Nucleotide sequence determination of bacteriophage T2 and T6 species I ribonucleic acids.

Abstract The nucleotide sequences of species I RNA coded for by bacteriophages T2 and T6 have been analyzed using 32-P-labeled material from T2 and T6-infected cultures of Escherichia coli. The T1 and pancreatic ribonuclease digestion products were partially analyzed and the results were compared with nucleotide sequences from T4 species I RNA to obtain a minimum estimate of the number of nucleotide sequence differences among the three species I RNAs. Analysis of fragments obtained by digestion with epsilon-carboxymethyl-lysine-41-pancreatic ribonuclease and with E. coli Q13 S30 crude extract was also performed to provide some additional confirmation for the nucleotide sequences that were derived for the T2 and T6 species I RNAs.
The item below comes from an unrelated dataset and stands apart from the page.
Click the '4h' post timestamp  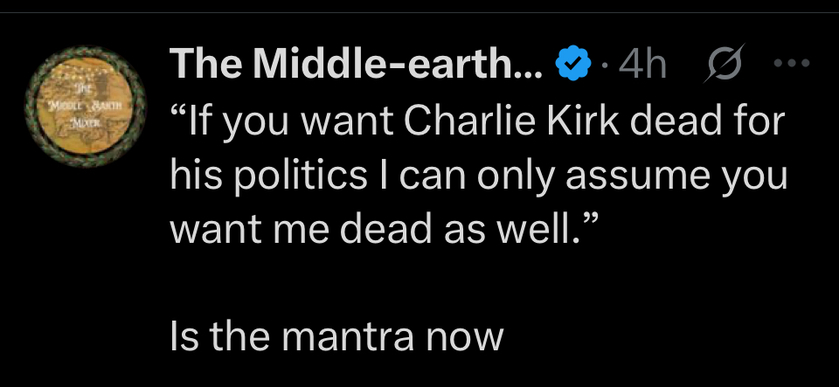click(642, 64)
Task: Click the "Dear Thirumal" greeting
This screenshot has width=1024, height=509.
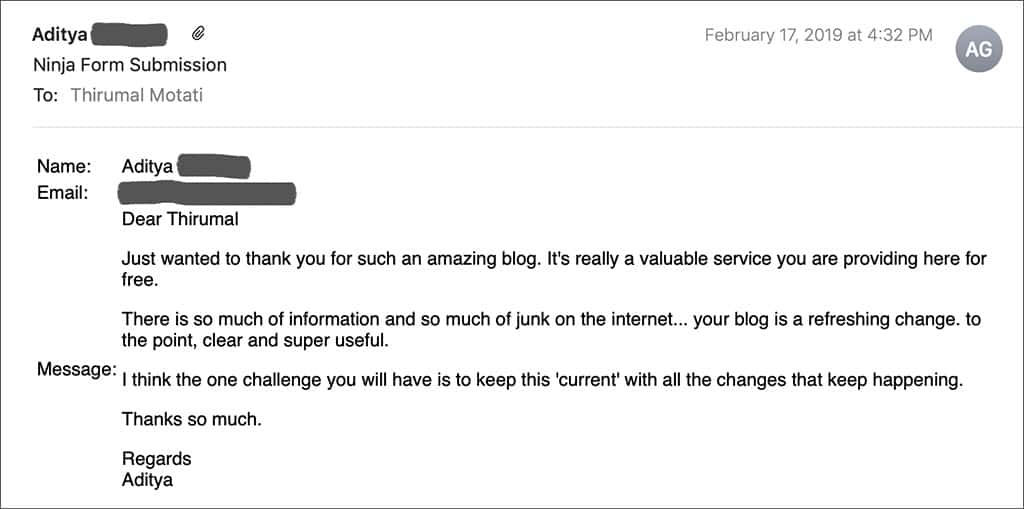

T2 species I RNA was found to be different at three positions in the nucleotide sequence, and unlike T4 species I RNA, contained in addition the modified nucleotide, psi, in a region where the proposed secondary structure is identical to the TpsiC-loop of a tRNA. T6 species I RNA was found to contain nucleotide differences from the T4 species I RNA sequence at four positions. The U at position 119 in the sequence appears to be modified to psi only to a small extent. While a biological function for species I RNA is unknown, the fact that there is over 97% homology in the sequences suggests strong evolutionary pressures to retain the nucleotide sequence in the T-even genomes.